Note: A year ago, I invited Doug Hesse write a response to this blog, but after an extended editing process that required trimming this entry, Doug asked me to cut his section. He's posted it online, and you can read it at https://portfolio.du.edu/portfolio/getportfoliofile?uid=164174.

Friday, July 09, 2010

Re-membering White Privilege: Rhetorical Memory and Film

Introductory Bio

Tammie Kennedy is an assistant professor of English and Women’s Studies at the University of Nebraska in Omaha. She teaches graduate courses in rhetoric and composition studies, as well as undergraduate courses in film, writing, and rhetoric. Her scholarly interests focus on the intersections among rhetoric and composition pedagogies and critical race and gender studies, particularly how those who are marginalized manage to speak, write, and perform in ways that challenge dominant culture. She has regularly presented at CCCC, and has published her work in Rhetoric Review, JAC, and the Journal of Religion and Popular Culture. Currently, she is working on several projects that demonstrate how the generative, critical, and embodied qualities of memory have not been sufficiently engaged in rhetoric and composition studies. In particular, she is writing about how rhetorical memory provides a critical tool for students to analyze, disrupt, and revise truth claims often represented in traditional bodies of knowledge.

Blog Entry

As someone committed to whiteness studies and anti-racist pedagogies, I am interested in understanding how memory might address some of the frustrations I’ve experienced when teaching diversity issues. Recently, I’ve been exploring how films might be used more productively in ways that disrupt the rhetoric of racism and white privilege and sustain ethical social action. Rhetorical memory—the products and processes of remembering and their effect, or “re-memory” to use Toni Morrison’s term—provides a critical tool to investigate how whiteness circulates (in)visibly in films and how those images resonate in our memories. Rhetorical memory provides a conceptual platform from which to stage a critique about how the ideology of racism/white privilege is rooted in memory—what is remembered, by whom, for what purposes, and with what effect—and how these memories are put into discourse in ways that that shape our notions of “reality,” as well as our perceptions of self(s) and others(s). I believe rhetorical memory can enrich and expand the productive use of film in whiteness pedagogies.

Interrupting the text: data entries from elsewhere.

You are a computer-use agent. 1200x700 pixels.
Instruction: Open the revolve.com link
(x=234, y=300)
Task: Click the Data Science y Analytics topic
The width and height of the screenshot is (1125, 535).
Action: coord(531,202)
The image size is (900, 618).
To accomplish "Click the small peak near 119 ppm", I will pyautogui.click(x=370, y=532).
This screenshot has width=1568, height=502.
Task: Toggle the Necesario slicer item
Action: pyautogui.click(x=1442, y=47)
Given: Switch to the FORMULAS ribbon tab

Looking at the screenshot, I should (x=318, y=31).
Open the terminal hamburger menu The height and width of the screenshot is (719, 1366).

When talking about identity and difference in film, I ask students to examine the links between the politics of remembering and the ideology of representation. In this way, films function as a technology of rhetorical memory that empowers students to interpret and analyze how public and private memories are complicated by our differences. Analyzing films from this perspective moves students beyond a cognitive understanding of social inequities and injustices to create a more “memorable” experience that might last after the class ends. Films appeal to the emotions, revealing both the generative and destructive effects of their construction. Such constructions have profound results on both individual and public memory, which Robert Burgoyne explains this way: “Film, in effect, appears to invoke the emotional certitude we associate with memory. Like memory, film is associated with the body; it engages the viewer at the somatic level, immersing the spectator in experiences and impressions that, like memories, seem to be [what Nietzsche calls] ‘burned in.’” Understanding how these images get “burned in” our individual and collective memory is important because it helps viewers understand how white privilege and racism is sustained as a cultural norm that conceals power and resists exposure.

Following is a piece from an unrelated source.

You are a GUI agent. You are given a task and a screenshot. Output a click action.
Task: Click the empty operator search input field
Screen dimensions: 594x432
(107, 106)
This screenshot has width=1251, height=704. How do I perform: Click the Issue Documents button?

In order to study rhetorical memory as well as explore the intersections among diversity, memory, and movies, I created a 300-level course called Rhetoric, Memory, and Popular Film. Here is an excerpt from the course description:

The blurring of memory and media representations bring up new questions for us to consider: How do movies shape human memory? How are memories represented in film? In addition, how does film function as memory? How does memory affect the way we see the world and ourselves? How do movies make memory vulnerable to ideological forces at the same time that they invite contestation and revision? Throughout the course, we will ask how movie memories shape our identities as individuals, community members, and national and global citizens.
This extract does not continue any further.